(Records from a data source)
..............................

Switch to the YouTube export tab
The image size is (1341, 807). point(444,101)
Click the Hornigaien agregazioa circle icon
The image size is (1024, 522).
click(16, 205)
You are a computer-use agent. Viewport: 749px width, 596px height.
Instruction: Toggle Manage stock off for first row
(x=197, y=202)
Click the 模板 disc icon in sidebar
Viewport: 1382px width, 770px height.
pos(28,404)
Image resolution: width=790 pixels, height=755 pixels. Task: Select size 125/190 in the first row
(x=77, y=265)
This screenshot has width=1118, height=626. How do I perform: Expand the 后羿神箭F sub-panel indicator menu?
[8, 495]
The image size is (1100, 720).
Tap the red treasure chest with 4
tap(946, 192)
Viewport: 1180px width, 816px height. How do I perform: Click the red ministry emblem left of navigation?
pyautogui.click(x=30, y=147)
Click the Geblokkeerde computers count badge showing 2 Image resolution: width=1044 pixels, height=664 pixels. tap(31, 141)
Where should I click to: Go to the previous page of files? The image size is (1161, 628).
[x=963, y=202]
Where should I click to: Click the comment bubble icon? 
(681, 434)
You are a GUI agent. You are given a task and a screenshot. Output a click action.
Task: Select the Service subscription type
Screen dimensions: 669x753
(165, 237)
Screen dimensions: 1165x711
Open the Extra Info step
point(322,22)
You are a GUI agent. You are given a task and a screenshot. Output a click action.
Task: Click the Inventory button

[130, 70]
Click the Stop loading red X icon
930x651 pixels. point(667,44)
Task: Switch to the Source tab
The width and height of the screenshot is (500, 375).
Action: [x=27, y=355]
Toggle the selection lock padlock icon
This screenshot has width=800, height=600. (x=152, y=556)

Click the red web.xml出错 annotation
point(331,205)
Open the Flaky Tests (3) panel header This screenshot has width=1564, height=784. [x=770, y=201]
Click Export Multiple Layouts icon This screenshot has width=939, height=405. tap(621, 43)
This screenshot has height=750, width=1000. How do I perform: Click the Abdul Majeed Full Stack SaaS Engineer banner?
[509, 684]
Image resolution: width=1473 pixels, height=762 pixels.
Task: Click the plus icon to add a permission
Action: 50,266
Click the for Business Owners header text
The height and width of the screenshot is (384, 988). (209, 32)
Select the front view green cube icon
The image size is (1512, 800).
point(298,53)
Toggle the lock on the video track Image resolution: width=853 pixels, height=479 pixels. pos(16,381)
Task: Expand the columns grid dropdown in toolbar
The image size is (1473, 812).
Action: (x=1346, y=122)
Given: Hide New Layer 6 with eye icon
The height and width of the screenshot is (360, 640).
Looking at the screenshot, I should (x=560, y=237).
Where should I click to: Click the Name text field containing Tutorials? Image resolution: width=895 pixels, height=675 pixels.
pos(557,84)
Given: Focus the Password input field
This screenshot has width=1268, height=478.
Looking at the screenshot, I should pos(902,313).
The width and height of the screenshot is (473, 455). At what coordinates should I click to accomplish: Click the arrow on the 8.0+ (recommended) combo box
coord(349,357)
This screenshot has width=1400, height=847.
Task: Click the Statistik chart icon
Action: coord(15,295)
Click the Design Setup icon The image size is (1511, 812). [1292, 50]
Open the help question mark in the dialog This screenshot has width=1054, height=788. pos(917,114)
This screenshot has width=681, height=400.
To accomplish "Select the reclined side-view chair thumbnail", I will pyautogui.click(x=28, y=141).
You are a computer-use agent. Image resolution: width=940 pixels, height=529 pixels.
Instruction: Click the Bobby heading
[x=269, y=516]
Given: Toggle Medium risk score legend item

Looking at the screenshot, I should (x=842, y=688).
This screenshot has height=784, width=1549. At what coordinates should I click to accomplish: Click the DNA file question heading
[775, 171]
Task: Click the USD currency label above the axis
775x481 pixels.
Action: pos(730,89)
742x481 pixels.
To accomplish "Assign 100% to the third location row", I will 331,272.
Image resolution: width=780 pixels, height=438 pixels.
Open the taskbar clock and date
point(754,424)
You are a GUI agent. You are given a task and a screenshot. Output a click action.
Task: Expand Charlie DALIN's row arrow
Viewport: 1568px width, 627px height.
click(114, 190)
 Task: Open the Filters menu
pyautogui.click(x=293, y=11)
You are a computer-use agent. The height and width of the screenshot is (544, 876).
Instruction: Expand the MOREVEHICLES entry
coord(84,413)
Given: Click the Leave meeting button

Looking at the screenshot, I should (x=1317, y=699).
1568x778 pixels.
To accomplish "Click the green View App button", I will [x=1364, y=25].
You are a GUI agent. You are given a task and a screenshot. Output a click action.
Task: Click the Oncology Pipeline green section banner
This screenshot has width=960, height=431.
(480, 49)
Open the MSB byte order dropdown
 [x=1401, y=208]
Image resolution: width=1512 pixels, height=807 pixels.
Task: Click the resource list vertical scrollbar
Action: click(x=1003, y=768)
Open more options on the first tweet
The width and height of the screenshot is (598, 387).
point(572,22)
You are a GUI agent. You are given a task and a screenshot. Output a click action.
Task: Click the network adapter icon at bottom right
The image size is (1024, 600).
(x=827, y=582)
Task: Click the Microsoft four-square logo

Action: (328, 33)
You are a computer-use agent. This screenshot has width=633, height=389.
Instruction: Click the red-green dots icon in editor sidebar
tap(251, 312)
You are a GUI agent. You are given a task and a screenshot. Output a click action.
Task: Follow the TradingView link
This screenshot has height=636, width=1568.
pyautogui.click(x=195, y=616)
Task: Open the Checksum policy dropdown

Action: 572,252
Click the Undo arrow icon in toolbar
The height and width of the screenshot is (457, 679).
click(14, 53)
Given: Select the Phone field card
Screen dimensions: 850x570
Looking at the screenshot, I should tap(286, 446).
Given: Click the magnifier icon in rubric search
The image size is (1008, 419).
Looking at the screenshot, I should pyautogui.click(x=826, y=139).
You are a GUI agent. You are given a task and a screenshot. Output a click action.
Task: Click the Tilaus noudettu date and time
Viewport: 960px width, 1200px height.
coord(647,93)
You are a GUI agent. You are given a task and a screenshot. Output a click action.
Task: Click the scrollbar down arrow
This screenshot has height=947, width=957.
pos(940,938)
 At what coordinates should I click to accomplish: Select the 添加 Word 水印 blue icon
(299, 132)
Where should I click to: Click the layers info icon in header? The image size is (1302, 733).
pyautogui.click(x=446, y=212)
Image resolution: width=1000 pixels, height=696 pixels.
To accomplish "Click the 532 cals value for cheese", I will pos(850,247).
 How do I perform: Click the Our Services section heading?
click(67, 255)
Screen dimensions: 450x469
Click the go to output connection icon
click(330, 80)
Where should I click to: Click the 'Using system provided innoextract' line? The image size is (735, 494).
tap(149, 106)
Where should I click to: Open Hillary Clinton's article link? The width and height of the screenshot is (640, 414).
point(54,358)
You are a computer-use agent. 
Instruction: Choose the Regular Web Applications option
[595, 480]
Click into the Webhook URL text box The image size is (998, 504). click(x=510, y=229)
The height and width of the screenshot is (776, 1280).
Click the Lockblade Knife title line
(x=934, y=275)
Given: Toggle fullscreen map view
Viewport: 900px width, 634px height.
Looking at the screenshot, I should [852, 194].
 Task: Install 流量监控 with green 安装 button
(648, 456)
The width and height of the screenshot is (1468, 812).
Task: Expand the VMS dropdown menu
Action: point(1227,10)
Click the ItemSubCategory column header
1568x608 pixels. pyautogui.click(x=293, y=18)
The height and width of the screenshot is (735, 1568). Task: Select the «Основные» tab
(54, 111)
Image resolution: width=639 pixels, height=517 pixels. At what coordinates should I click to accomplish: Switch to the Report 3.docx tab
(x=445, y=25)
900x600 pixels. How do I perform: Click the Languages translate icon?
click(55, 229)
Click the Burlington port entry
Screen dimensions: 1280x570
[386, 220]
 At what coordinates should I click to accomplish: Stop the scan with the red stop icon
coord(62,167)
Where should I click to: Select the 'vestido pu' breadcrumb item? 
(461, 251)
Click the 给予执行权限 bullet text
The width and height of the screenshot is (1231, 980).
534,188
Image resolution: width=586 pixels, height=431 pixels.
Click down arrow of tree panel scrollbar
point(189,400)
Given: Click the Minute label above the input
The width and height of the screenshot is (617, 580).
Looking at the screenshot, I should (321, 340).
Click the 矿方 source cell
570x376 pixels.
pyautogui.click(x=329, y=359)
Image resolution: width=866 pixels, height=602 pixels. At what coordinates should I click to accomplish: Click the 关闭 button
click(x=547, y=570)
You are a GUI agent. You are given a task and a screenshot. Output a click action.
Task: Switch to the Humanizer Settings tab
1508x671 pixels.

..............................

Exercise ::
Each line above from the one with "Open the Extra Info step" up to and including the one with "Task: Expand the columns" must be set down exactly, and no line outside that span may appear.

Written reply ::
Open the Extra Info step
point(322,22)
You are a GUI agent. You are given a task and a screenshot. Output a click action.
Task: Click the Inventory button

[130, 70]
Click the Stop loading red X icon
930x651 pixels. point(667,44)
Task: Switch to the Source tab
The width and height of the screenshot is (500, 375).
Action: [x=27, y=355]
Toggle the selection lock padlock icon
This screenshot has width=800, height=600. (x=152, y=556)

Click the red web.xml出错 annotation
point(331,205)
Open the Flaky Tests (3) panel header This screenshot has width=1564, height=784. [x=770, y=201]
Click Export Multiple Layouts icon This screenshot has width=939, height=405. tap(621, 43)
This screenshot has height=750, width=1000. How do I perform: Click the Abdul Majeed Full Stack SaaS Engineer banner?
[509, 684]
Image resolution: width=1473 pixels, height=762 pixels.
Task: Click the plus icon to add a permission
Action: 50,266
Click the for Business Owners header text
The height and width of the screenshot is (384, 988). (209, 32)
Select the front view green cube icon
The image size is (1512, 800).
point(298,53)
Toggle the lock on the video track Image resolution: width=853 pixels, height=479 pixels. pos(16,381)
Task: Expand the columns grid dropdown in toolbar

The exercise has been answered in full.